20 kwh a day is not "outrageously" high, unless average American consumption is "outrageous", but I'm not here to judge American power consumption. I'm here to judge the efficacy of these windows as a means of lowering power consumption. I don't see it.
*looks at the related posts section*
@USApple
Referring to the solar-powered iPhone I presume. It could be interesting if the technology works out, seeing how there is glass on both sides of the iPhone 4. I doubt there is enough power generated to keep it running indefinitely, but hey every little bit helps...
now the question is how cheap they can produce it.
some people install panels on their roofs to save money, but they wont get their investment back in a long long time, or even before they die
@LandShark The latest I heard was 10 years near the tropics not accounting for interest on the money out laid but then again not accounting for increases in electricity cost. Still getting better all the time.
@LandShark And keep in mind, all solar technology has an over-optimistic lifespan of 20 years, tops. Good regular windows can last you a lifetime.
Wasn't there just a post about an apple patent for an iPhone using this type of technology? Wonder if it's related.
Great idea but they would have to get the price pretty close to a normal window to make this realistic particularly considering additional wiring costs and the negligible 2w output.
Anything to destroy BP.
This would be great to have these for the windows on a sky scraper. The sears tower has 16100 windows that is 32200 watts. Those windows are bigger than the demo shown so you could expect more power. Imagine if all tall buildings had this technology integrated. that would be a huge amount of power.
Transparent, Touch-Screen, Super-AMOLED, Parralax-Barrier, Double-Glazing, Solar Windows + IR multiple Head-Tracking.
You could be wherever you wanted to be.
EXACTLY.
It's very nice, but unless they start making millions of these overnight to create an economy of scale, and get some competition, you're looking at $5000 a window if you're lucky and a shipping date in 2020.
@democratsarefascists You forget this is chinese. Low cost labor, plus government subsidies and eagerness to become the next superpower ASAP will probably speed things up and keep costs low.

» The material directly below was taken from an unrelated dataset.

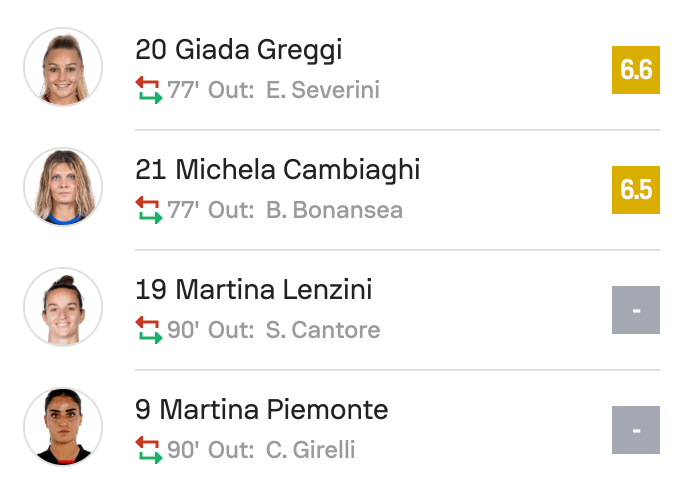Click substituted player C. Girelli
Viewport: 682px width, 480px height.
tap(310, 451)
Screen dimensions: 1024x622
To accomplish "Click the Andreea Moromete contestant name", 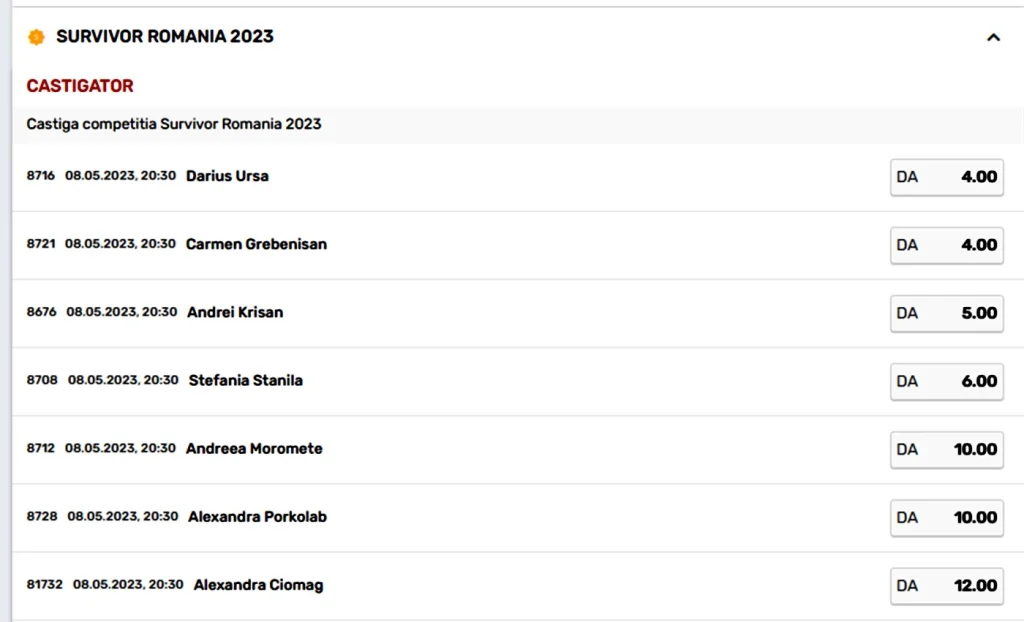I will click(x=254, y=449).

@carlosol No, I didn't forget about that. I was reading just yesterday, in the Financial Times, I think, that that's all going to end soon. China is carrying our debt, so they're looking to stick it to us. It's hard to blame them. But you can bet there will be more markup and fewer bargains once those goods cycle through middlemen. And if the Democrats follow through on their threat to increase their taxes on imports, as they've already done with tires, the days of cheap goods are over.

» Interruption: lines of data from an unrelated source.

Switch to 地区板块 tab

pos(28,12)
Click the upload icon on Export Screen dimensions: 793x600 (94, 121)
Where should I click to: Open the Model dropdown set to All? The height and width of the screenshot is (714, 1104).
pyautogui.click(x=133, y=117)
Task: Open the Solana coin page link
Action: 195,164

Unless they did this in double glazing form, you'd lose more energy in heating/cooling than you'd generate.
Would be handy for car sunroofs though. Hook it up to the car battery and it'd probably generate enough power to prevent it going flat.
I submitted a similar idea to the Google 10x10 million project. Mine had them in a stacked configuration to replace solar farms which would allow you to maximize space vs output but also use them in large office buildings.
Isn't it always the case? You have an idea and someone else makes it happen without them even knowing you exist!